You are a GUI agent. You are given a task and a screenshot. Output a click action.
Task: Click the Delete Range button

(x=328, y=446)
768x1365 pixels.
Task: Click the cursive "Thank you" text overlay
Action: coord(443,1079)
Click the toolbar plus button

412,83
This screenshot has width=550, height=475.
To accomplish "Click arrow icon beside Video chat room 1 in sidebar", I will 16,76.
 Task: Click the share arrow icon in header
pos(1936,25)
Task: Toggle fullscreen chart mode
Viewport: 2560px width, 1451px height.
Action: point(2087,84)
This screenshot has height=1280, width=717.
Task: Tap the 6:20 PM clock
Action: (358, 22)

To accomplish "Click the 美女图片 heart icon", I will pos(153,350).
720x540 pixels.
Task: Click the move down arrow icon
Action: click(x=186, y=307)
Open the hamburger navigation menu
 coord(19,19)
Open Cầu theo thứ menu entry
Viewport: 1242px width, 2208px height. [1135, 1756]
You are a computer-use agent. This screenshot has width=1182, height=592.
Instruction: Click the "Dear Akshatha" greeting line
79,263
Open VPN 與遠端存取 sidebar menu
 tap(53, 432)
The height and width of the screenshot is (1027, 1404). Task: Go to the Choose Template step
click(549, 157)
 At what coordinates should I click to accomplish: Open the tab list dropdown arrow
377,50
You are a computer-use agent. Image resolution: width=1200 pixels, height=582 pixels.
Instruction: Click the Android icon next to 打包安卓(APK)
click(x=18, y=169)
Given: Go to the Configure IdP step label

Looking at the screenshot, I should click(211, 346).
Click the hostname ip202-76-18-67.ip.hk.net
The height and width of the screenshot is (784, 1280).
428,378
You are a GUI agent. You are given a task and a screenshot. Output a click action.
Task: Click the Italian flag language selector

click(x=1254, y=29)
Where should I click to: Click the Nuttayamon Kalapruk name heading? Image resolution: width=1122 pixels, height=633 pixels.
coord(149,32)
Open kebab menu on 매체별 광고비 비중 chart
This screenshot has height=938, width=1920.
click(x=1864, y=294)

********************

About this exercise –
Every record is to be retyped exactly as given.

Answer for this exercise –
You are a GUI agent. You are given a task and a screenshot. Output a click action.
Task: Click the Delete Range button

(x=328, y=446)
768x1365 pixels.
Task: Click the cursive "Thank you" text overlay
Action: coord(443,1079)
Click the toolbar plus button

412,83
This screenshot has width=550, height=475.
To accomplish "Click arrow icon beside Video chat room 1 in sidebar", I will 16,76.
 Task: Click the share arrow icon in header
pos(1936,25)
Task: Toggle fullscreen chart mode
Viewport: 2560px width, 1451px height.
Action: point(2087,84)
This screenshot has height=1280, width=717.
Task: Tap the 6:20 PM clock
Action: (358, 22)

To accomplish "Click the 美女图片 heart icon", I will pos(153,350).
720x540 pixels.
Task: Click the move down arrow icon
Action: click(x=186, y=307)
Open the hamburger navigation menu
 coord(19,19)
Open Cầu theo thứ menu entry
Viewport: 1242px width, 2208px height. [1135, 1756]
You are a computer-use agent. This screenshot has width=1182, height=592.
Instruction: Click the "Dear Akshatha" greeting line
79,263
Open VPN 與遠端存取 sidebar menu
 tap(53, 432)
The height and width of the screenshot is (1027, 1404). Task: Go to the Choose Template step
click(549, 157)
 At what coordinates should I click to accomplish: Open the tab list dropdown arrow
377,50
You are a computer-use agent. Image resolution: width=1200 pixels, height=582 pixels.
Instruction: Click the Android icon next to 打包安卓(APK)
click(x=18, y=169)
Given: Go to the Configure IdP step label

Looking at the screenshot, I should click(211, 346).
Click the hostname ip202-76-18-67.ip.hk.net
The height and width of the screenshot is (784, 1280).
428,378
You are a GUI agent. You are given a task and a screenshot. Output a click action.
Task: Click the Italian flag language selector

click(x=1254, y=29)
Where should I click to: Click the Nuttayamon Kalapruk name heading? Image resolution: width=1122 pixels, height=633 pixels.
coord(149,32)
Open kebab menu on 매체별 광고비 비중 chart
This screenshot has height=938, width=1920.
click(x=1864, y=294)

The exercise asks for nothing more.